先日はご意見をいただき、ありがとうございました。いただいたご意見を踏まえて作成した〇〇様の居宅サービス計画書を交付いたします。お気づきの点がございましたら、ご連絡を賜れますと幸いです。引き続きご協力のほどよろしくお願い申し上げます。

主治医の意見確認の頻度とタイミング

主治医の意見確認は、一度行えば終わりではありません。次の3つのタイミングを押さえておきましょう。

タイミング確認のポイント
新規導入時医療系サービスの開始時は、必ず主治医の意見・指示を確認する
継続・更新時訪問看護指示書の有効期間は最長6か月。更新の時期に合わせて再確認する
状態変化時入退院・急性疾患・リハビリの中止や再開時などは、随時確認する
注意

訪問看護指示書には有効期間があります。有効期間が切れたままサービスを継続しないよう、更新時期を事業所と共有し、余裕をもって主治医へ依頼しましょう。

主治医連携をスムーズにする3つのコツ

新人ケアマネ
新人ケアマネ

主治医となかなか連絡が取りにくくて…。うまく連携するコツはありますか?

ベテランケアマネ
ベテランケアマネ

「簡潔に」「記録を残す」「地域の連携ツールを使う」。この3つで、ぐっとやりやすくなるわよ。

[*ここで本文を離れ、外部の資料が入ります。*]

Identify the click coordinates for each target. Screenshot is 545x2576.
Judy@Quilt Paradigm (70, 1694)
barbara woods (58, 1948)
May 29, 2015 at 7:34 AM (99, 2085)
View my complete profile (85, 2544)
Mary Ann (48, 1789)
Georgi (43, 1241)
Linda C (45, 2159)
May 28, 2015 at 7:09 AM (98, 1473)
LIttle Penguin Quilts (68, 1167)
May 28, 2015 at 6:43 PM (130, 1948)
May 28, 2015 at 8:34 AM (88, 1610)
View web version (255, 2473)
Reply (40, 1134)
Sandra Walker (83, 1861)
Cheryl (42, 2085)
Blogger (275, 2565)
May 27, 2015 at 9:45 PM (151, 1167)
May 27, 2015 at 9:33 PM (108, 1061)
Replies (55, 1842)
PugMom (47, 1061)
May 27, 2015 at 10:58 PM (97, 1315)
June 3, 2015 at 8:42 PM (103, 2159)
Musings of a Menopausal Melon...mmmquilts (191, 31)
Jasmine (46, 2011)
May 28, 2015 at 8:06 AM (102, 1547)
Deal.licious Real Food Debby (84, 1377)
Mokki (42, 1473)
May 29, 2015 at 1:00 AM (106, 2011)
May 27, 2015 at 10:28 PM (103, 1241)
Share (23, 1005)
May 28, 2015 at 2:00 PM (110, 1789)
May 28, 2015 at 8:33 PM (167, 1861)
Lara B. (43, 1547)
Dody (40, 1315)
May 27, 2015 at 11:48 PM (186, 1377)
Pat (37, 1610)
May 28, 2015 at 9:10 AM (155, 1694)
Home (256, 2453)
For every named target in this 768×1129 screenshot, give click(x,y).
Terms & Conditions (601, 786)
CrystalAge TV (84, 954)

  1. 照会は簡潔に、要点を絞る医師は多忙です。FAXで送る場合はA4用紙1枚で完結するようにし、確認したい点を箇条書きにすると親切です。
  2. 書類の控えを必ず残す照会文書・指示書・ケアプランの交付記録は、ケアマネの記録として保管します。支援経過記録やモニタリング記録にも反映します。
  3. 地域の連携ツールを活用する地域によっては医療介護連携シートやICT連絡システムがあります。地域資源を活用すると連携が円滑になります。

よくある質問(FAQ)

医療系サービスのケアプランは、必ず主治医に渡すのですか?

はい。医療系サービスを位置づけるために主治医の意見を求めた場合は、その意見を踏まえて作成したケアプランを、意見を求めた主治医等に交付することが運営基準で求められています。交付は対面のほか、郵送やメールでも差し支えありません。

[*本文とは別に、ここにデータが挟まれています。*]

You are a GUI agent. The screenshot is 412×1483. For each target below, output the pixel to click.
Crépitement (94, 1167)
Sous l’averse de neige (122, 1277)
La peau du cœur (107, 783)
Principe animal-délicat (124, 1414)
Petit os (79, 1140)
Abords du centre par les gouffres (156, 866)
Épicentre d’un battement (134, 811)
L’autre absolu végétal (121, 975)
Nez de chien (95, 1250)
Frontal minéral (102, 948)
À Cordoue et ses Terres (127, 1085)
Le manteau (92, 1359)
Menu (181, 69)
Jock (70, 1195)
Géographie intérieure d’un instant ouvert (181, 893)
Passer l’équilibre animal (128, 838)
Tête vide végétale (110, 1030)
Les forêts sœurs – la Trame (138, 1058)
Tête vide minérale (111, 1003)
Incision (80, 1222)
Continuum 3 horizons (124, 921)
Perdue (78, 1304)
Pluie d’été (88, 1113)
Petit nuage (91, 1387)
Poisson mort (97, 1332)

訪問介護やデイサービスでも主治医の意見は必要ですか?

訪問介護や通所介護などの生活支援系サービスは、医師の指示は必要ありません。ただし、利用者の心身の状況を踏まえた支援のために、主治医との情報共有自体は大切です。

訪問看護指示書の有効期間はどれくらいですか?

訪問看護指示書の有効期間は最長6か月です。継続してサービスを利用する場合は、有効期間が切れる前に主治医へ更新を依頼する必要があります。

主治医の意見はどのように求めればよいですか?

照会文書や情報提供依頼書をFAX・郵送する方法が一般的です。地域によっては医療介護連携シートを使うこともあります。いずれの場合も、あらかじめ利用者の同意を得てから意見を求めましょう。

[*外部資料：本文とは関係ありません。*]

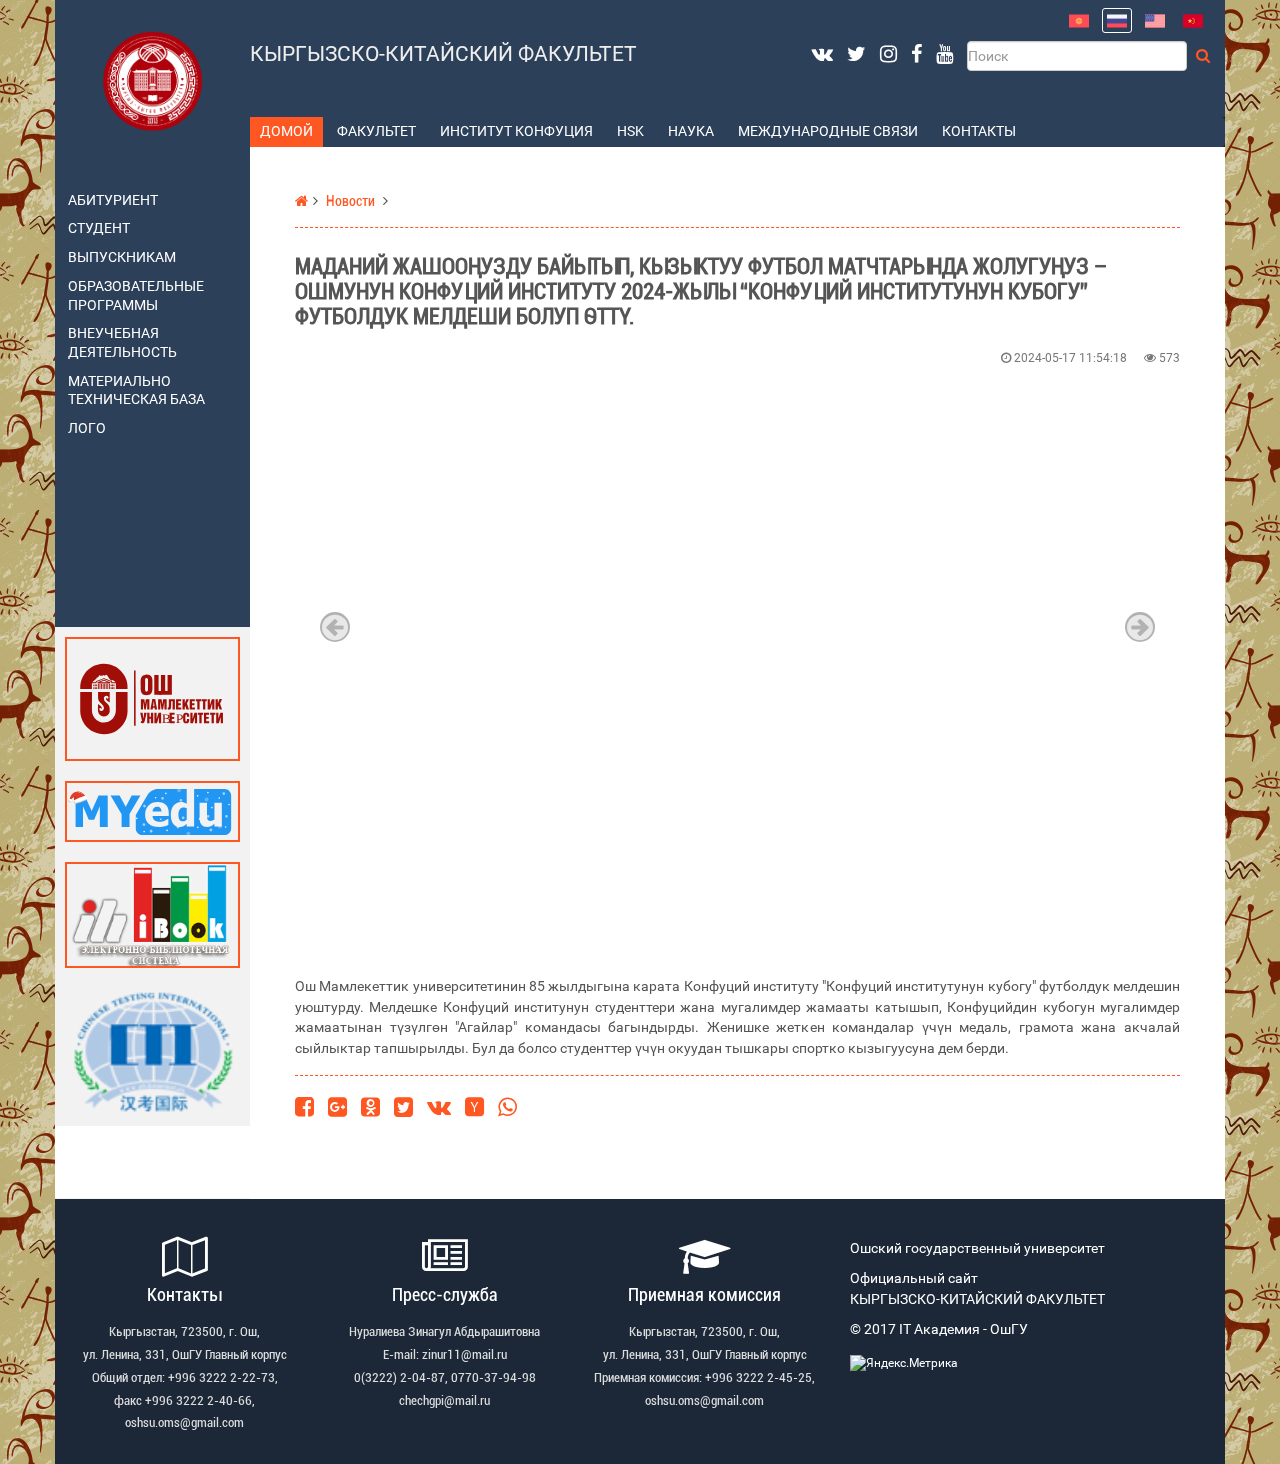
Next (1140, 627)
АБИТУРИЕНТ (113, 200)
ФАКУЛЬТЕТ (376, 131)
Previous (335, 627)
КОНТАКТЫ (979, 131)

参照:指定居宅介護支援等の事業の人員及び運営に関する基準(厚生労働省)

まとめ|医療系サービスは「意見を求めて、交付する」までがセット

医療系サービスを導入・継続するうえで、主治医の意見確認はケアマネジャーに欠かせない実務です。意見を求めるだけでなく、できあがったケアプランを主治医へ交付するところまでが運営基準上の手続きです。

この記事のまとめ
  • 訪問看護・訪問リハ・通所リハ・短期入所療養介護などは主治医の指示・意見が必要
  • 運営基準では、医療系サービスを位置づける際に主治医の意見を求め、ケアプランを主治医へ交付することが求められる
  • 意見を求める前には利用者の同意を得る
  • 確認のタイミングは「新規導入時」「継続・更新時」「状態変化時」の3つ
  • 訪問看護指示書の有効期間は最長6か月。更新時期に注意する

主治医・家族・サービス事業所とのスムーズな連携は、利用者にとって最適な医療・介護支援につながります。今回の文例も活用しながら、根拠のある実務を心がけましょう。